Dataset excerpts:
◇ ◇ ◇

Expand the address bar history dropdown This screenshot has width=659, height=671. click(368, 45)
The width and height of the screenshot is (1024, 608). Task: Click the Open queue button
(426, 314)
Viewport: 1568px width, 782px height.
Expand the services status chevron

◇ ◇ ◇

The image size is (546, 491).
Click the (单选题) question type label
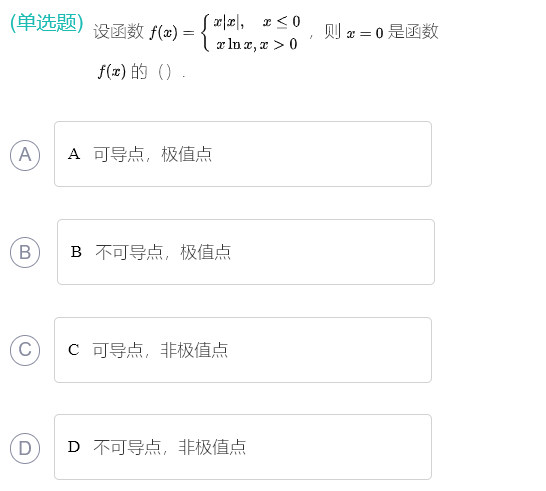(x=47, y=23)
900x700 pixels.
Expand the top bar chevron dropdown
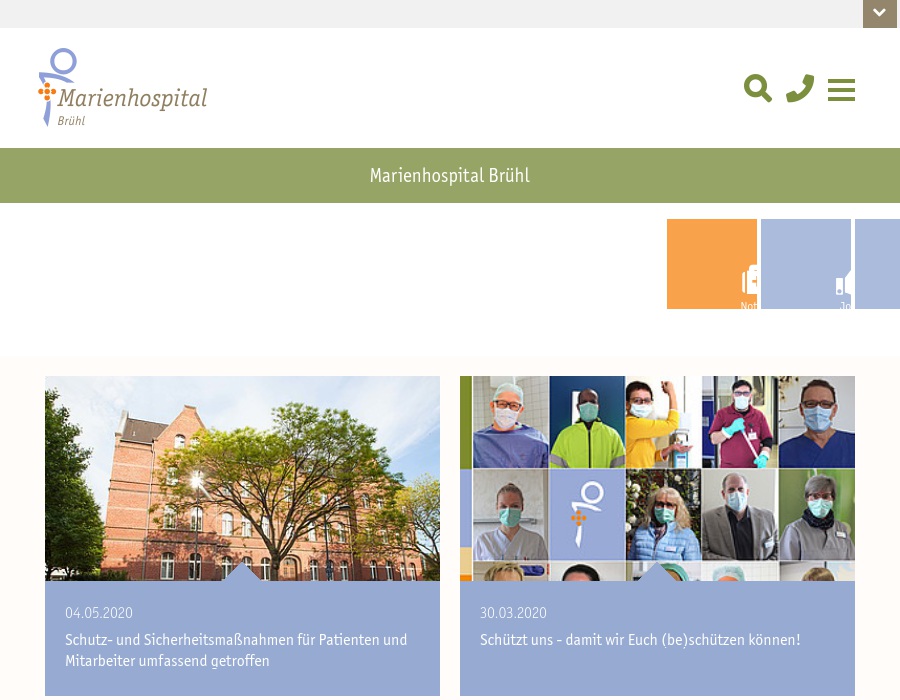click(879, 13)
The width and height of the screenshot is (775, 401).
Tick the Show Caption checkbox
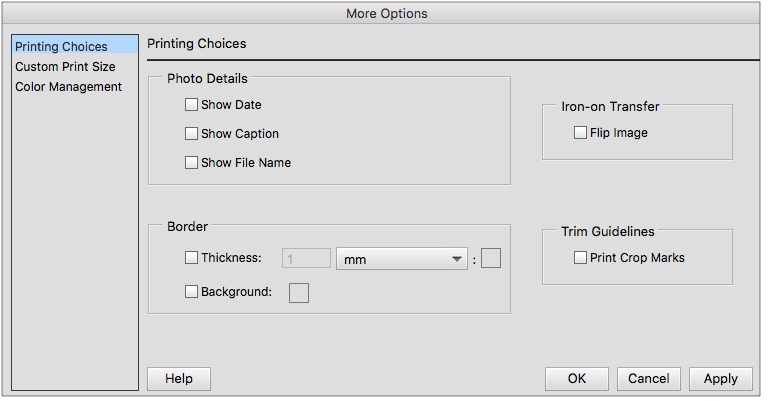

◇ ◇ ◇

# Exercise instructions
There is a run of lines above from the one with "Viewport: 1568px width, 782px height." to the one with "Expand the services status chevron"; print exactly that run, both ends included, and nothing else.

# Expected answer
Viewport: 1568px width, 782px height.
Expand the services status chevron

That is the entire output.